INSTRUCTIONS TO FOLLOW
Your answer should be the lines of the data below that contain "Checker".

INFORMATION SHOWN
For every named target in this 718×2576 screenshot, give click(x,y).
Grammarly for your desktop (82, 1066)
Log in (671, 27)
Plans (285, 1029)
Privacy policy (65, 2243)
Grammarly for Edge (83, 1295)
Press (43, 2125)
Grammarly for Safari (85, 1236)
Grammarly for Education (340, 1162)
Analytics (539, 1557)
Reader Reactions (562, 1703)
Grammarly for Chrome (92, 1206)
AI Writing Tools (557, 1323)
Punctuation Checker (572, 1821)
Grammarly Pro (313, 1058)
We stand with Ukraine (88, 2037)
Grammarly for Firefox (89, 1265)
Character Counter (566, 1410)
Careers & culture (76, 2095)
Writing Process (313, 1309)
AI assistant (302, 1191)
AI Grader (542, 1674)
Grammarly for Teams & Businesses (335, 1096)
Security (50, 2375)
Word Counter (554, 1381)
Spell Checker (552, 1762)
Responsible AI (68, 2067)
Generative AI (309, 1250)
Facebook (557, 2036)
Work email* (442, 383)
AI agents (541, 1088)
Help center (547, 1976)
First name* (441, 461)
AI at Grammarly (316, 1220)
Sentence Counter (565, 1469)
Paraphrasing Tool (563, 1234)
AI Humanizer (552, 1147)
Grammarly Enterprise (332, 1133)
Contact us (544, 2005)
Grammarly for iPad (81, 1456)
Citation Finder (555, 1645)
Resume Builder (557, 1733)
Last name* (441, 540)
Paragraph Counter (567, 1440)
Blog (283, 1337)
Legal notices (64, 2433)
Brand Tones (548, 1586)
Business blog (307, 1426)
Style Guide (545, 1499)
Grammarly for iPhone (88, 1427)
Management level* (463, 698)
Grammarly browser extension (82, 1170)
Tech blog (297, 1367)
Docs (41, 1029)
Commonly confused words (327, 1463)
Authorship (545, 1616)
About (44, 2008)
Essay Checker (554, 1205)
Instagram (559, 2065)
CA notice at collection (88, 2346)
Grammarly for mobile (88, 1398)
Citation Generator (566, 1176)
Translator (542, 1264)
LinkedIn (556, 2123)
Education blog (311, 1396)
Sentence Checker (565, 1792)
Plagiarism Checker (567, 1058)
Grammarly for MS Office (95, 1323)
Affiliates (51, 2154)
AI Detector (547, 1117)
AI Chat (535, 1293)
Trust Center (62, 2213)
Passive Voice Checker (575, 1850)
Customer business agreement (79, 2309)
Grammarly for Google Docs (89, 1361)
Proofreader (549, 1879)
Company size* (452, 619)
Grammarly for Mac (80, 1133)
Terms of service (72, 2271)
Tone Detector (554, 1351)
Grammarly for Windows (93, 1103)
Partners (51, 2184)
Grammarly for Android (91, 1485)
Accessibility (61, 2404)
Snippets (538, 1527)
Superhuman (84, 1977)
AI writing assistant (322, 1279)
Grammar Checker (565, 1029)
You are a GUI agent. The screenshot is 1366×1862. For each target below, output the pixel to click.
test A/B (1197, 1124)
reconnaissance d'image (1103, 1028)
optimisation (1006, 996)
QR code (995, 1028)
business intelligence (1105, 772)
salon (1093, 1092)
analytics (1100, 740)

EXERCISE RESPONSE
Punctuation Checker (572, 1821)
Spell Checker (552, 1762)
Essay Checker (554, 1205)
Sentence Checker (565, 1792)
Plagiarism Checker (567, 1058)
Passive Voice Checker (575, 1850)
Grammar Checker (565, 1029)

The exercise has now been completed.